# Midlands Counties Cat Show, Wolverhampton



## Chiantina (Oct 16, 2012)

Anyone there today?! I am about to start getting my two ready - we haven't been out for a while as we missed Preston & Blackpool at the end of March due to the awful snow!!

So, I am looking forward to it and hope we have a good day!


----------



## Chiantina (Oct 16, 2012)

Well, Remy got his first Imperial Certificate!!!! So pleased!

Darcy didn't get her first Grand but she did get BOB which was fab!

Here's Remy looking slightly smug!!!


----------



## cats galore (Jul 17, 2012)

oh no i didn't know about this. i live in wolverhampton and would have loved to have come along. where was it held?

forgot to say ''well done''


----------



## Chiantina (Oct 16, 2012)

cats galore said:


> oh no i didn't know about this. i live in wolverhampton and would have loved to have come along. where was it held?
> 
> forgot to say ''well done''


It was at Aldersley Leisure Complex!! What a shame you didn't know!! It'll be there again next year but apparently will be the 6th April instead and there will be more than one club there so more cats to see!!!


----------



## cats galore (Jul 17, 2012)

Chiantina said:


> It was at Aldersley Leisure Complex!! What a shame you didn't know!! It'll be there again next year but apparently will be the 6th April instead and there will be more than one club there so more cats to see!!!


that's not far from me. so annoyed i missed it. you'll have to put a reminder on here next year as i'll forget by then


----------



## Chiantina (Oct 16, 2012)

cats galore said:


> that's not far from me. so annoyed i missed it. you'll have to put a reminder on here next year as i'll forget by then


Just keep and eye on the Governing Council of the Cat Fancy

It'll tell you where all the shows in the area are!!


----------



## cats galore (Jul 17, 2012)

Chiantina said:


> Just keep and eye on the Governing Council of the Cat Fancy
> 
> It'll tell you where all the shows in the area are!!


thanks for that. i'll take a look


----------



## Aurelie (Apr 10, 2012)

Chiantina said:


> Well, Remy got his first Imperial Certificate!!!! So pleased!
> 
> Darcy didn't get her first Grand but she did get BOB which was fab!
> 
> Here's Remy looking slightly smug!!!


Well done Remy and Darcy! and yes he does look a bit smug - rightly so


----------



## Vixxen (Jan 13, 2009)

I went, my young man got his first PC cert so all happy with that but my god it was a disorganised show and the management was useless.....(wont discuss this here though)

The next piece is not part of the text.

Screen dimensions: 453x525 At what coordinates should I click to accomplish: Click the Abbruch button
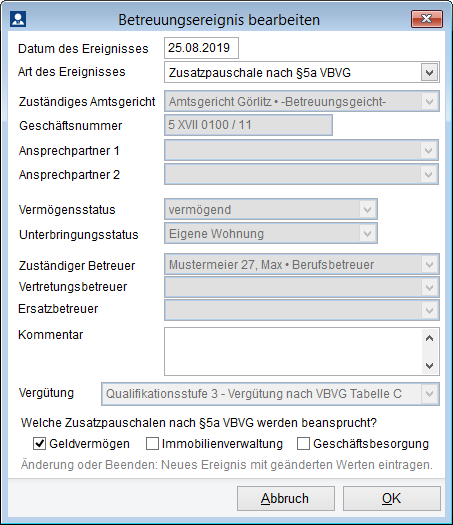(x=286, y=499)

there were many unhappy cats over our side of the hall (LH/SLH/BSH) so much so a cat behind our row upset my cat and the neighbouring cat so much that I was tempted to just leave, another cat savaged 2 judges....what a day. A show I usually support but wont be going next year.


----------



## Chiantina (Oct 16, 2012)

Hmm, that is very interesting you say that (organisation aside......)

The cats on our side did not seem in a particularly good mood and again, a judge was bitten! Strange!


----------